▸ Work to complete:
a: From the article on reconstructing the Neanderthal genome, extract everything from "By a more in-depth" down to "(A) as Guanine(G).".
b: In the article on reconstructing the Neanderthal genome, what institute is Svante Pääbo affiliated with?
c: Carry on the article about reconstructing the Neanderthal genome from its final sentence.

▸ Reading passage:
Wednesday, August 8, 2007

Reconstructing the Neanderthal Genome



Ancient DNA expert Svante Pääbo of the Max Planck Institute for Evolutionary Anthropology in Leipzig, Germany, and his colleagues are currently working on reconstructing the Neanderthal genome. The group extracted DNA from a Neanderthal bone and tried to determine whether the genome of this ancient creature could be sequenced. The researchers realized that the entire genetic blueprint is difficult to map due to confusing gaps in the long strand and potential contamination.

By a more in-depth analysis of the extracted DNA, Pääbo found the damage to genetic material is more likely to happen at certain junctures close to the end of the molecules and that at these particular locations Thymine (T) can be misread as Cytosine (C) and Adenine (A) as Guanine(G).

John Hawks, a paleoanthropologist at the University of Wisconsin–Madison says that the damage seems to be limited to these two kinds of changes, while other changes can be trusted as genuine differences between ancient sequences and living homologues.

▸ Stored data:

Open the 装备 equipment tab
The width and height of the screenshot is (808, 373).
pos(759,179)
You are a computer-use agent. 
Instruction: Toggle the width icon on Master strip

▸ Outputs in order:
a:
By a more in-depth analysis of the extracted DNA, Pääbo found the damage to genetic material is more likely to happen at certain junctures close to the end of the molecules and that at these particular locations Thymine (T) can be misread as Cytosine (C) and Adenine (A) as Guanine(G).

b: The Max Planck Institute for Evolutionary Anthropology in Leipzig, Germany.

c:
Given this predictability, reconstructing the whole Neanderthal genome is now more realistic that ever. When this task is compete, inevitably the prospect of bringing back once extinct animals and peoples by placing ancient DNA in the embryos of modern relatives arises. Pääbo argues that such thing is not posible because one cannot clone individuals from DNA, but only from intact cells. Nevertheless Hawks says that such efforts are already underway and some people are trying to clone a mammoth.

According to Hawk the Neandertal genome is more likely to prove useful as a comparison with that of H. sapiens. “Every genetic difference between a Neandertal and a living person is a potential candidate for a gene or drug therapy,” Hawks says. “Every one of their genes worked in a humanlike creature. We know that none of them were lethal. So, for instance, functional differences between Neandertals and humans in muscle metabolism might lead to treatments for problems in humans like muscle wasting”, he concludes.

Some nice posts on the subject can be found on Anthropology.net and Eye on DNA.